(DATA RECORDS):
--- START ---

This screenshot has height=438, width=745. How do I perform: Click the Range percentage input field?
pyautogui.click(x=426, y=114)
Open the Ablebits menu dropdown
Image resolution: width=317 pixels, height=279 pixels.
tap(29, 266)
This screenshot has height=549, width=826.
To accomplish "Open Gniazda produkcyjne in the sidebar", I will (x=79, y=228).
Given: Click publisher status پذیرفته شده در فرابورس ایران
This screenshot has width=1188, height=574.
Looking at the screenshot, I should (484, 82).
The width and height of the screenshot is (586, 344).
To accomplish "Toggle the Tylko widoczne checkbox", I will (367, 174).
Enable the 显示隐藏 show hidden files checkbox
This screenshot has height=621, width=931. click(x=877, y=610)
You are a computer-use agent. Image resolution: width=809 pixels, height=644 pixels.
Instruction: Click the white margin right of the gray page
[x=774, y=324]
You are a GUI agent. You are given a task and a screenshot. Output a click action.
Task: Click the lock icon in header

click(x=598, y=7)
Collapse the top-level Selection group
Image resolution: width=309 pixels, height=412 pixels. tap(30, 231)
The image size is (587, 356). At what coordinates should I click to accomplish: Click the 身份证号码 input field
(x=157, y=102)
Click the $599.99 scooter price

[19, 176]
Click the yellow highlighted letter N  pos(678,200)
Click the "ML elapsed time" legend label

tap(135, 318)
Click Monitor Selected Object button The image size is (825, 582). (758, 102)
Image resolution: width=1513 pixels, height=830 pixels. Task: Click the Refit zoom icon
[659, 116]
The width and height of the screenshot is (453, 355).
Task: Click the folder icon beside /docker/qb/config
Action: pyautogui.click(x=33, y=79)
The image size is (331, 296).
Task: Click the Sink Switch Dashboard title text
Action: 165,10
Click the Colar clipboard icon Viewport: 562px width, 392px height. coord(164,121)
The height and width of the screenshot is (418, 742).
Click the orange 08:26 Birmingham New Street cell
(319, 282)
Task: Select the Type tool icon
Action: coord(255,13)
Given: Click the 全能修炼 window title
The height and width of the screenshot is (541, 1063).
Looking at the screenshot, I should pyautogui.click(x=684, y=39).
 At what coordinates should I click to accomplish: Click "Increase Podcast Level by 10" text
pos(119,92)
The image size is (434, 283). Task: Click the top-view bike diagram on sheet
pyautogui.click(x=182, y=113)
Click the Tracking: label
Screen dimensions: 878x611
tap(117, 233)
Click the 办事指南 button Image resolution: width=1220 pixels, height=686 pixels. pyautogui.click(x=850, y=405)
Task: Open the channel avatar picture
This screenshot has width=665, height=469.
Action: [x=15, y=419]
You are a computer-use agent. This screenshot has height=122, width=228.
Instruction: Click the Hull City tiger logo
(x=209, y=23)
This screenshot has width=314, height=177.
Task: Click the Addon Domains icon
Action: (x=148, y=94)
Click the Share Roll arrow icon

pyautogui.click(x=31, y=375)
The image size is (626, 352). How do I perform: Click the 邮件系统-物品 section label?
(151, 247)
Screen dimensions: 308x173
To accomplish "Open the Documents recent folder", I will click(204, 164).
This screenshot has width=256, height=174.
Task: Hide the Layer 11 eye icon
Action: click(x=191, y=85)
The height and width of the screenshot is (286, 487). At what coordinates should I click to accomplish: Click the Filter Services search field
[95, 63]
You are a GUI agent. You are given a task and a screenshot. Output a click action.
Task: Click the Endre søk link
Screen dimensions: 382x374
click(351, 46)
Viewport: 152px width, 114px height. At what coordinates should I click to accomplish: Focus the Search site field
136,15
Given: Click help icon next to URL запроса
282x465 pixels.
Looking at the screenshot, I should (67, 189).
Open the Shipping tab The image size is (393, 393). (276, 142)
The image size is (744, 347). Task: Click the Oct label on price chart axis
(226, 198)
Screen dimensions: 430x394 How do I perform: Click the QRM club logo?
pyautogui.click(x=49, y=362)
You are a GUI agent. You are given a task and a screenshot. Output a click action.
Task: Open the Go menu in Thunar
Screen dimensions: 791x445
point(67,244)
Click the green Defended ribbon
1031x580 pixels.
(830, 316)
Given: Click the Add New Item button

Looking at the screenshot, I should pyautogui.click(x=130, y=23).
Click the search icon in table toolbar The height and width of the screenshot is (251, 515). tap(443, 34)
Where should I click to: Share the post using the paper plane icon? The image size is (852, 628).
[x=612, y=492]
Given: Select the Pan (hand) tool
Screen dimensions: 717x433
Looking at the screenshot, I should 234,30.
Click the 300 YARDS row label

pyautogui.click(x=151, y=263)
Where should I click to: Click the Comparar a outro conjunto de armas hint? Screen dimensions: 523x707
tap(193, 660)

--- END ---

(TASK TO COMPLETE):
Please restate the preceding entries word for word.

(RESULT FOR THIS EXERCISE):
This screenshot has height=438, width=745. How do I perform: Click the Range percentage input field?
pyautogui.click(x=426, y=114)
Open the Ablebits menu dropdown
Image resolution: width=317 pixels, height=279 pixels.
tap(29, 266)
This screenshot has height=549, width=826.
To accomplish "Open Gniazda produkcyjne in the sidebar", I will (x=79, y=228).
Given: Click publisher status پذیرفته شده در فرابورس ایران
This screenshot has width=1188, height=574.
Looking at the screenshot, I should (484, 82).
The width and height of the screenshot is (586, 344).
To accomplish "Toggle the Tylko widoczne checkbox", I will (367, 174).
Enable the 显示隐藏 show hidden files checkbox
This screenshot has height=621, width=931. click(x=877, y=610)
You are a computer-use agent. Image resolution: width=809 pixels, height=644 pixels.
Instruction: Click the white margin right of the gray page
[x=774, y=324]
You are a GUI agent. You are given a task and a screenshot. Output a click action.
Task: Click the lock icon in header

click(x=598, y=7)
Collapse the top-level Selection group
Image resolution: width=309 pixels, height=412 pixels. tap(30, 231)
The image size is (587, 356). At what coordinates should I click to accomplish: Click the 身份证号码 input field
(x=157, y=102)
Click the $599.99 scooter price

[19, 176]
Click the yellow highlighted letter N  pos(678,200)
Click the "ML elapsed time" legend label

tap(135, 318)
Click Monitor Selected Object button The image size is (825, 582). (758, 102)
Image resolution: width=1513 pixels, height=830 pixels. Task: Click the Refit zoom icon
[659, 116]
The width and height of the screenshot is (453, 355).
Task: Click the folder icon beside /docker/qb/config
Action: pyautogui.click(x=33, y=79)
The image size is (331, 296).
Task: Click the Sink Switch Dashboard title text
Action: 165,10
Click the Colar clipboard icon Viewport: 562px width, 392px height. coord(164,121)
The height and width of the screenshot is (418, 742).
Click the orange 08:26 Birmingham New Street cell
(319, 282)
Task: Select the Type tool icon
Action: coord(255,13)
Given: Click the 全能修炼 window title
The height and width of the screenshot is (541, 1063).
Looking at the screenshot, I should pyautogui.click(x=684, y=39).
 At what coordinates should I click to accomplish: Click "Increase Podcast Level by 10" text
pos(119,92)
The image size is (434, 283). Task: Click the top-view bike diagram on sheet
pyautogui.click(x=182, y=113)
Click the Tracking: label
Screen dimensions: 878x611
tap(117, 233)
Click the 办事指南 button Image resolution: width=1220 pixels, height=686 pixels. pyautogui.click(x=850, y=405)
Task: Open the channel avatar picture
This screenshot has width=665, height=469.
Action: [x=15, y=419]
You are a computer-use agent. This screenshot has height=122, width=228.
Instruction: Click the Hull City tiger logo
(x=209, y=23)
This screenshot has width=314, height=177.
Task: Click the Addon Domains icon
Action: (x=148, y=94)
Click the Share Roll arrow icon

pyautogui.click(x=31, y=375)
The image size is (626, 352). How do I perform: Click the 邮件系统-物品 section label?
(151, 247)
Screen dimensions: 308x173
To accomplish "Open the Documents recent folder", I will click(204, 164).
This screenshot has width=256, height=174.
Task: Hide the Layer 11 eye icon
Action: click(x=191, y=85)
The height and width of the screenshot is (286, 487). At what coordinates should I click to accomplish: Click the Filter Services search field
[95, 63]
You are a GUI agent. You are given a task and a screenshot. Output a click action.
Task: Click the Endre søk link
Screen dimensions: 382x374
click(351, 46)
Viewport: 152px width, 114px height. At what coordinates should I click to accomplish: Focus the Search site field
136,15
Given: Click help icon next to URL запроса
282x465 pixels.
Looking at the screenshot, I should (67, 189).
Open the Shipping tab The image size is (393, 393). (276, 142)
The image size is (744, 347). Task: Click the Oct label on price chart axis
(226, 198)
Screen dimensions: 430x394 How do I perform: Click the QRM club logo?
pyautogui.click(x=49, y=362)
You are a GUI agent. You are given a task and a screenshot. Output a click action.
Task: Open the Go menu in Thunar
Screen dimensions: 791x445
point(67,244)
Click the green Defended ribbon
1031x580 pixels.
(830, 316)
Given: Click the Add New Item button

Looking at the screenshot, I should pyautogui.click(x=130, y=23).
Click the search icon in table toolbar The height and width of the screenshot is (251, 515). tap(443, 34)
Where should I click to: Share the post using the paper plane icon? The image size is (852, 628).
[x=612, y=492]
Given: Select the Pan (hand) tool
Screen dimensions: 717x433
Looking at the screenshot, I should 234,30.
Click the 300 YARDS row label

pyautogui.click(x=151, y=263)
Where should I click to: Click the Comparar a outro conjunto de armas hint? Screen dimensions: 523x707
tap(193, 660)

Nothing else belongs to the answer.